--- Supplied records ---

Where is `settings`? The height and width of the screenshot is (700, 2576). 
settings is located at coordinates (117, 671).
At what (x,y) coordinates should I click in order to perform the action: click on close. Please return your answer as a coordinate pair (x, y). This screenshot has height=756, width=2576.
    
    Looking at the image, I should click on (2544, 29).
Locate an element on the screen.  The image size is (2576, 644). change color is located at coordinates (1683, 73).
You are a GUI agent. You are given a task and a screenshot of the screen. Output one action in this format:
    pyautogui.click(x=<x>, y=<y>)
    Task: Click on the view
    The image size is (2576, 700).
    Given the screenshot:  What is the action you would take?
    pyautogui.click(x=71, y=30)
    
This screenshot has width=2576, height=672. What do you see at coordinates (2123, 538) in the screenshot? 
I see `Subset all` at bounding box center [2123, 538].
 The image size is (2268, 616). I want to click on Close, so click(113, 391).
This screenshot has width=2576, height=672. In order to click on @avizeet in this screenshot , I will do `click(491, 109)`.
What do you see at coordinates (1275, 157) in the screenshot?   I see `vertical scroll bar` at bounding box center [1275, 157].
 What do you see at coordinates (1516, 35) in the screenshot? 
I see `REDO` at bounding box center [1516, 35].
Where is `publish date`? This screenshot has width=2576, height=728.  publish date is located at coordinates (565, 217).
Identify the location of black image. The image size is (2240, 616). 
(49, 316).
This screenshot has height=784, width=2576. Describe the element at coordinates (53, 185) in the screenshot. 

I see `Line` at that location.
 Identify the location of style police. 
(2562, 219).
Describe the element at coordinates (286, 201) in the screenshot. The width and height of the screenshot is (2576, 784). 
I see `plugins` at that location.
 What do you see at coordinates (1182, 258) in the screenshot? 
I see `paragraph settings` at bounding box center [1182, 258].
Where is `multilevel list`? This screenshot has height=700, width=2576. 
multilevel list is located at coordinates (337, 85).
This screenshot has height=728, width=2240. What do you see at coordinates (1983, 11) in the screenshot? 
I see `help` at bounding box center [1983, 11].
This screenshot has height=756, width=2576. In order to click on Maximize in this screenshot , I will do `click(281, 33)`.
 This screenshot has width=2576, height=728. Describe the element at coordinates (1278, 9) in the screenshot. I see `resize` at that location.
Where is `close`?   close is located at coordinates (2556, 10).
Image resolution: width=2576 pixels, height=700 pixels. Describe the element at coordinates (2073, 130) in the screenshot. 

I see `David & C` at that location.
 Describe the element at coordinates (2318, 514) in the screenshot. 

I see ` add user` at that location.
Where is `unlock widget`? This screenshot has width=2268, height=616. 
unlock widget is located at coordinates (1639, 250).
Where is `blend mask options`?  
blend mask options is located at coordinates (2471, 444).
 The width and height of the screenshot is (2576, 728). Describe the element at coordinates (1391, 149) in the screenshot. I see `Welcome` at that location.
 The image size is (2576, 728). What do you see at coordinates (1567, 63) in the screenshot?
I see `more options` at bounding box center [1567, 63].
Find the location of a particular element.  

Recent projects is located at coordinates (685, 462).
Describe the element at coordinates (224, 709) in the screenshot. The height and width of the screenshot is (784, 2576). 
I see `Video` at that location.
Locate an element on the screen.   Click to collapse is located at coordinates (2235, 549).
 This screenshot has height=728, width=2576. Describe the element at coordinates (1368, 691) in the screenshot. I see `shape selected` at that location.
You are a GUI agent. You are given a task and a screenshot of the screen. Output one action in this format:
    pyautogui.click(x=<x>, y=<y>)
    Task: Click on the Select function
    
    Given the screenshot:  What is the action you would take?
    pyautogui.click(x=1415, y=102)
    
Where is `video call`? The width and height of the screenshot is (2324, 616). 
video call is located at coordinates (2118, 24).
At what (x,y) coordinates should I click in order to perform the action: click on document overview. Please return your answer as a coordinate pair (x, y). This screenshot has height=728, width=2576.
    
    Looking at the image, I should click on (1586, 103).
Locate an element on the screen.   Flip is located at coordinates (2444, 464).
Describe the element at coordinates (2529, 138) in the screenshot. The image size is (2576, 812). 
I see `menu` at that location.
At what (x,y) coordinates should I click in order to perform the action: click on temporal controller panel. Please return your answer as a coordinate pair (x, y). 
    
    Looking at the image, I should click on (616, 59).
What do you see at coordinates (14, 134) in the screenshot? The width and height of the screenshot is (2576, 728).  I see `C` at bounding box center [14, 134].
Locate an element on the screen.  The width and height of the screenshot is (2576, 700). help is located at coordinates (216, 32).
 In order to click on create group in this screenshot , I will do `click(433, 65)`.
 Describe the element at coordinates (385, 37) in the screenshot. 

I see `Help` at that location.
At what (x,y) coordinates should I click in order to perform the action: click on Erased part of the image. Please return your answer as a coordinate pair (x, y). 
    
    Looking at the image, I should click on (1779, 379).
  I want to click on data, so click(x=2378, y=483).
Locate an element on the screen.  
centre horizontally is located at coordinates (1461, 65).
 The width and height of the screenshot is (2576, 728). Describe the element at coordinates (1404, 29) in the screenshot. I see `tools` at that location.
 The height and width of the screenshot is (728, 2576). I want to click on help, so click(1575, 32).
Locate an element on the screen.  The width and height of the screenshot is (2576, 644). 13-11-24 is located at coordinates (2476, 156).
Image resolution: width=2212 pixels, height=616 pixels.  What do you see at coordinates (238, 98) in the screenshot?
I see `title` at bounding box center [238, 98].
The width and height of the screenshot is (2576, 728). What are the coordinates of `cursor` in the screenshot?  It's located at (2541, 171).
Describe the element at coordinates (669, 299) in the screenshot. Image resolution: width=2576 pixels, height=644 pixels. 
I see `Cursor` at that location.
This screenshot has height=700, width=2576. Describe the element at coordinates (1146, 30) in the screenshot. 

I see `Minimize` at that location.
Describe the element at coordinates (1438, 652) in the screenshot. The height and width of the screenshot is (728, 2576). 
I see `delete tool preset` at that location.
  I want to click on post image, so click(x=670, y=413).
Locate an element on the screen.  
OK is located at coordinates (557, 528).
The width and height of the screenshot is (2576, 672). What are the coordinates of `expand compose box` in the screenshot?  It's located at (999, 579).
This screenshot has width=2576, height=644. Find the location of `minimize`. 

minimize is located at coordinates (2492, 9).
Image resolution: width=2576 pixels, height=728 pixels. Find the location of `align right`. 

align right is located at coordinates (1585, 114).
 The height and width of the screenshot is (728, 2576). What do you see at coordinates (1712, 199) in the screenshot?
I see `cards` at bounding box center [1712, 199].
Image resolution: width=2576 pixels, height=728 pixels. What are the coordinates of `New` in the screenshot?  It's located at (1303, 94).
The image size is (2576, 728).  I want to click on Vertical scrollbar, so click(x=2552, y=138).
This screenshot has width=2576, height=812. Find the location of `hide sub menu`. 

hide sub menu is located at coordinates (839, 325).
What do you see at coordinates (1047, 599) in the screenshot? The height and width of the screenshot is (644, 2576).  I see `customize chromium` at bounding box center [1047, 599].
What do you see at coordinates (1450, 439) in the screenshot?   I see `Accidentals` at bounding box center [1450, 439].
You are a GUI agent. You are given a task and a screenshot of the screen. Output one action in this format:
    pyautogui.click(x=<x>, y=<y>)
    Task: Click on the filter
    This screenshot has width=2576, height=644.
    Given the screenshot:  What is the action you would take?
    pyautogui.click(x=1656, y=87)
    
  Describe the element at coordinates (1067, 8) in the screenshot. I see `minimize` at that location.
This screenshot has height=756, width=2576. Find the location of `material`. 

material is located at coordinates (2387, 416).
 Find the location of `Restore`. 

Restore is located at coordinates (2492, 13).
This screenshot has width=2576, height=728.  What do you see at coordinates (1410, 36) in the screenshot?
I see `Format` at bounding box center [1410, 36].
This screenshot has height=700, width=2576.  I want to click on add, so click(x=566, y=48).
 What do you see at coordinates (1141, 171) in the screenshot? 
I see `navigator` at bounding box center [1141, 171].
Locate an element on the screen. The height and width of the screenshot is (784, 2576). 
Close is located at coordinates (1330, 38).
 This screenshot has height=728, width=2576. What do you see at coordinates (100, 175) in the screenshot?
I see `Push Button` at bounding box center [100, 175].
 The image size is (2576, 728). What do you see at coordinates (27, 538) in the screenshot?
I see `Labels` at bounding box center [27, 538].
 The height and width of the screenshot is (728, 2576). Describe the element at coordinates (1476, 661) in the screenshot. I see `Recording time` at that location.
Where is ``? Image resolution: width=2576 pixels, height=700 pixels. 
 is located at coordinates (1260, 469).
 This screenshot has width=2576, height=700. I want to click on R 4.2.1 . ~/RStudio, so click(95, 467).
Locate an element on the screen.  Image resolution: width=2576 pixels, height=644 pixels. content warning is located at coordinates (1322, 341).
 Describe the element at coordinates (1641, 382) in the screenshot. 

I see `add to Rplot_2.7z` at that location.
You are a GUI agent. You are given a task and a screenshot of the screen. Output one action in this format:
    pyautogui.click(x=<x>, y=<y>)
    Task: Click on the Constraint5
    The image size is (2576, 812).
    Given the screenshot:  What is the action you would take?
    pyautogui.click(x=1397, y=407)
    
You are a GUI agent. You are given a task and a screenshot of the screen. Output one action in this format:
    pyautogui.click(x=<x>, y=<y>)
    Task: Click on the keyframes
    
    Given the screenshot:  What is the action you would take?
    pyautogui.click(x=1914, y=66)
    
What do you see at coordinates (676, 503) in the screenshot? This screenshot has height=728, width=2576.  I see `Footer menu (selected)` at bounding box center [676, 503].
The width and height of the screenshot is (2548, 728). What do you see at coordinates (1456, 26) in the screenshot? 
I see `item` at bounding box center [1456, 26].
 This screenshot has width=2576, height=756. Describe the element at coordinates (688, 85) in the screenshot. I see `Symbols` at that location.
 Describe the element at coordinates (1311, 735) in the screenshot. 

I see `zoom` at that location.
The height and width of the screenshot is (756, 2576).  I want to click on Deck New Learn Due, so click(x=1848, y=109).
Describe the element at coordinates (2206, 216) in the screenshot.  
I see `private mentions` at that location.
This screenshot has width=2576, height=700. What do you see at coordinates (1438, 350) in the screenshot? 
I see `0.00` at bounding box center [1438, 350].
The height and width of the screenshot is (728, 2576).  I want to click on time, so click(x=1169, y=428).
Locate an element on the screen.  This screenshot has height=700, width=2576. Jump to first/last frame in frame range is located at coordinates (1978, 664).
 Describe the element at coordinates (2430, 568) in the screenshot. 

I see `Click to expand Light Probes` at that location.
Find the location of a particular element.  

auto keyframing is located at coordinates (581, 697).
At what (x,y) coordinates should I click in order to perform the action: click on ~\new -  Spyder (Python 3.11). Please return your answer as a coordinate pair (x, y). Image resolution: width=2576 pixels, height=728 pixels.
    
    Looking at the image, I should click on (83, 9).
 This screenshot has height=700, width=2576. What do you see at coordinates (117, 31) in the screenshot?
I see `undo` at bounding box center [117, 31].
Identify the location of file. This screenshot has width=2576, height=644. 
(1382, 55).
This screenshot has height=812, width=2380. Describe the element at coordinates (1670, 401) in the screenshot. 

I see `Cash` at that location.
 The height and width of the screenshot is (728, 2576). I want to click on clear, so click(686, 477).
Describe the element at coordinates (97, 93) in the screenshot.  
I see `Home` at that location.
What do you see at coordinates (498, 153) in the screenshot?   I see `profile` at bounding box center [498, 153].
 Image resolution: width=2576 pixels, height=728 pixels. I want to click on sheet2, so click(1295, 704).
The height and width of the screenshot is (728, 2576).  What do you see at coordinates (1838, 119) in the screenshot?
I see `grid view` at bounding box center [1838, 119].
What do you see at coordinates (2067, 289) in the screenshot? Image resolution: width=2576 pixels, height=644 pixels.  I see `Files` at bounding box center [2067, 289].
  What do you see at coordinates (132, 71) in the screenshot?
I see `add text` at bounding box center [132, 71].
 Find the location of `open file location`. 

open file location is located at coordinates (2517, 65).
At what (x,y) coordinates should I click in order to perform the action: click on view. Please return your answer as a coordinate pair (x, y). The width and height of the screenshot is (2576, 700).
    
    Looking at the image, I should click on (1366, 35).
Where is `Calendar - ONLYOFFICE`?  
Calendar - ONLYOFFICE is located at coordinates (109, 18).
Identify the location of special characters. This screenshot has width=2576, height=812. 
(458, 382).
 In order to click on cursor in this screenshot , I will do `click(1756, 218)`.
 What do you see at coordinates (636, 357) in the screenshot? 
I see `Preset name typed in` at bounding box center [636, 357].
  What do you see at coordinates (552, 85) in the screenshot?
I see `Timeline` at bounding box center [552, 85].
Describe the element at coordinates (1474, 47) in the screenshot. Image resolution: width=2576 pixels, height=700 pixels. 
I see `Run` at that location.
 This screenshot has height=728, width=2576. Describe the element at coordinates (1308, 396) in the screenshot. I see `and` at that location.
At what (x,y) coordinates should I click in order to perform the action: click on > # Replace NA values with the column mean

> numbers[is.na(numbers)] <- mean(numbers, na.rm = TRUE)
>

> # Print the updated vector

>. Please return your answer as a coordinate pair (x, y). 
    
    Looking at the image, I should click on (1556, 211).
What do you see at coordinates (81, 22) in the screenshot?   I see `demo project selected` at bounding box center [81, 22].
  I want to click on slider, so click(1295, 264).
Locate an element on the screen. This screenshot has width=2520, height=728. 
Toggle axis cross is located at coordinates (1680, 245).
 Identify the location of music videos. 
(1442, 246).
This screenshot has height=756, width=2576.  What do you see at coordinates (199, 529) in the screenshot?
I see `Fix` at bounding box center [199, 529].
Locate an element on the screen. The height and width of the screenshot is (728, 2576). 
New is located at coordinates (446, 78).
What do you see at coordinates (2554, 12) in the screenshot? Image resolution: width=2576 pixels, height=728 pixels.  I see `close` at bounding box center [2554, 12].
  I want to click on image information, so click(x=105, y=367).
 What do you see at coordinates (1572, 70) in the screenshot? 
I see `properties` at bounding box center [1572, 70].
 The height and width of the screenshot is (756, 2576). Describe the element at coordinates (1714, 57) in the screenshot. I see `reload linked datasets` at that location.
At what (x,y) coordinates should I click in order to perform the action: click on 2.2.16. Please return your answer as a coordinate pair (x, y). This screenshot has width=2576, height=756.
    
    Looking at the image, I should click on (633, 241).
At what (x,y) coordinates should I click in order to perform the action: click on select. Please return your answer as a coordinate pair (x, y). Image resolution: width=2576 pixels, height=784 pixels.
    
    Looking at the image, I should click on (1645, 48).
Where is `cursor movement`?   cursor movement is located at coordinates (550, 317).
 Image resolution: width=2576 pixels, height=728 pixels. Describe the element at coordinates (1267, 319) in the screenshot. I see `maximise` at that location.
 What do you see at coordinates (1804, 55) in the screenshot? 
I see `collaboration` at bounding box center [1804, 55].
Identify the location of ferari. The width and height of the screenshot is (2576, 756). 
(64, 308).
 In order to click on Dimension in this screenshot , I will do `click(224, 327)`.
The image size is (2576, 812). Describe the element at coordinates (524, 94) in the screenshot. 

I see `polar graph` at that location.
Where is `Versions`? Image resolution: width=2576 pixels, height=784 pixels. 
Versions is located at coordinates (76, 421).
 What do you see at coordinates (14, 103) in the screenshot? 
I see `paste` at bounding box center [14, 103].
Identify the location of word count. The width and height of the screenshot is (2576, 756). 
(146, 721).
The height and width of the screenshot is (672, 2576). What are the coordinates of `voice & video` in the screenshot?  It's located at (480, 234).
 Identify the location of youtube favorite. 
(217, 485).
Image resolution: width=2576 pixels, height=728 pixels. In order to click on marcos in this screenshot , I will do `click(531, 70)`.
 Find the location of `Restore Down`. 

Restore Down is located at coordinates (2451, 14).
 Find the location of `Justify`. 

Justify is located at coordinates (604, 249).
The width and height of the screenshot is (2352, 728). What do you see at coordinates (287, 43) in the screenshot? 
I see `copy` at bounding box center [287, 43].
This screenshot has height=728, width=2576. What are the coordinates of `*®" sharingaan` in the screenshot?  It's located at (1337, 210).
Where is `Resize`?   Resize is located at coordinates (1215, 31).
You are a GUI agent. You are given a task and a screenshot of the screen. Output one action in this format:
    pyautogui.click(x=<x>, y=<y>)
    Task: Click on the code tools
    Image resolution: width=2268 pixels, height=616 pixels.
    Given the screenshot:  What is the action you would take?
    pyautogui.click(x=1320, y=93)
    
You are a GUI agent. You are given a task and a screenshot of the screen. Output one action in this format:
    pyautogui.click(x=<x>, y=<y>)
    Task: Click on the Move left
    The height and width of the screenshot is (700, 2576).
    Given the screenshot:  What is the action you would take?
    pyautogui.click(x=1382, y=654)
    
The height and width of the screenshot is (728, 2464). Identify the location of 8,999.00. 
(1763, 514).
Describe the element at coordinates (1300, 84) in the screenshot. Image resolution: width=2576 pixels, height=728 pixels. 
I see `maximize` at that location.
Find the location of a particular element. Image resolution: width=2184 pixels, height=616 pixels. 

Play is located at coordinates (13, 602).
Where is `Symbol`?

---

(Set task)
Reproduce the data from its start up to and including the line with "coordinates (565, 217).", substituting "desktop assistant" for "GUI agent" and leaving everything else unchanged.

(Output of the task)
Where is `settings`? The height and width of the screenshot is (700, 2576). 
settings is located at coordinates (117, 671).
At what (x,y) coordinates should I click in order to perform the action: click on close. Please return your answer as a coordinate pair (x, y). This screenshot has height=756, width=2576.
    
    Looking at the image, I should click on (2544, 29).
Locate an element on the screen.  The image size is (2576, 644). change color is located at coordinates (1683, 73).
You are a desktop assistant. You are given a task and a screenshot of the screen. Output one action in this format:
    pyautogui.click(x=<x>, y=<y>)
    Task: Click on the view
    The image size is (2576, 700).
    Given the screenshot:  What is the action you would take?
    pyautogui.click(x=71, y=30)
    
This screenshot has width=2576, height=672. What do you see at coordinates (2123, 538) in the screenshot? 
I see `Subset all` at bounding box center [2123, 538].
 The image size is (2268, 616). I want to click on Close, so click(113, 391).
This screenshot has width=2576, height=672. In order to click on @avizeet in this screenshot , I will do `click(491, 109)`.
What do you see at coordinates (1275, 157) in the screenshot?   I see `vertical scroll bar` at bounding box center [1275, 157].
 What do you see at coordinates (1516, 35) in the screenshot? 
I see `REDO` at bounding box center [1516, 35].
Where is `publish date`? This screenshot has width=2576, height=728.  publish date is located at coordinates (565, 217).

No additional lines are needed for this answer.